■ **EXCERPTED PASSAGE**:
[START]
I've built myself a cart reader interface similar to the Retrode or Kazzo, but the one thing I've been trying (unsuccessfully) to do is to dump SA-1 games, mostly just to back up the SRAM from SMRPG, but I can't get any data from the cart. All I get is 0xFF for the entire 16MB address space. I'm assuming this has to do with the fact that the SA-1 both requires a clock signal and enforces the CIC handshake. I've wired up both, but I'm still not getting anything out. I'm currently clocking it using a 21.4772MHz crystal, but
SMwiki states that it is clocked at 10.74MHz (i.e. 21.4772/2), so the next thing I'm going to try is to add a clock divider, but is there anything else I might be missing? I'm using a D411 for the CIC lock, and I've
already confirmed that it should work. Maybe are there registers I need to be writing to in order to access ROM/SRAM from the cart edge?
I remember reading (maybe a year or more ago) that they couldn't get SA-1 carts to work with the Retrode. I haven't kept up with the progress (if any) of that. Have you tried looking on the Retrode forums?
Wish I could tell you what to do to fix it. I sent an SNES console to ikari, and he installed one of his SuperCIC chips on it.
When I hotswap a bootloader cart with an SA-1 cart, I am able to read them.
[END]
■ **RAW DATA**:
[START]
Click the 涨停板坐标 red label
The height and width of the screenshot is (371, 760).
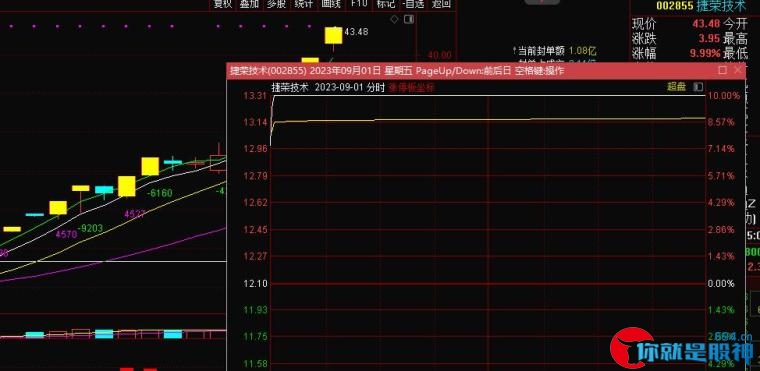pos(412,88)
[END]
■ **PROMPT A**: In the forum discussion about dumping SA-1 cartridges, which chip does the poster use for the CIC lock?
■ **PROMPT B**: Extend the forum discussion about dumping SA-1 cartridges, picking up after its final sentence.

■ **EXPECTED ANSWER A**: A D411.

■ **EXPECTED ANSWER B**:
So I am not sure why the independent dumpers (yours and Matthias' Retrode) are unable to do so.
I can at least say that the SA-1 should allow you to read SRAM just fine always. The control registers are for write-protections.
Well, for one thing I really do need to hook up an oscilloscope to confirm the clock speed info, as well as to check that my oscillator circuit is even actually working right... beyond that, it's entirely possible that the CIC lock is missing a connection, like maybe a clock signal or something, I'm not sure. Actually, having looked at the schematics posted
here, I'm almost positive I don't have anything connected to the CIC pin labeled CL1, which looks like it's receiving a clock signal out of the S-DSP (3.072MHz according to the accompanying documentation, which is really close to 21.4772/7, but divide-by-7 kinda sucks). So that's probably a start...
The DSP side of the system contains a separate oscillator specified as 24.576 MHz, but the ratio between the CPU/PPU and SPC/DSP oscillators varies from machine to machine.
Since I'm only talking between a microcontroller directly to the cart and I don't actually care about any other system timing, I'll bet I can get away with tweaking the clock speeds to something simpler. If the SA-1 can be slightly overclocked to 24MHz, then I could use a simple 3-bit counter to divide by 8 and get 3MHz for the CIC. That would make my life a lot easier, especially if I wanted to reproduce my design down the road. Additionally, if I ever get around to switching my design to use a PIC18F45K50, that'll be running off a 48MHz system clock, which I could then divide down to 24HMz and 3MHz, respectively, and I wouldn't even need an external crystal at all.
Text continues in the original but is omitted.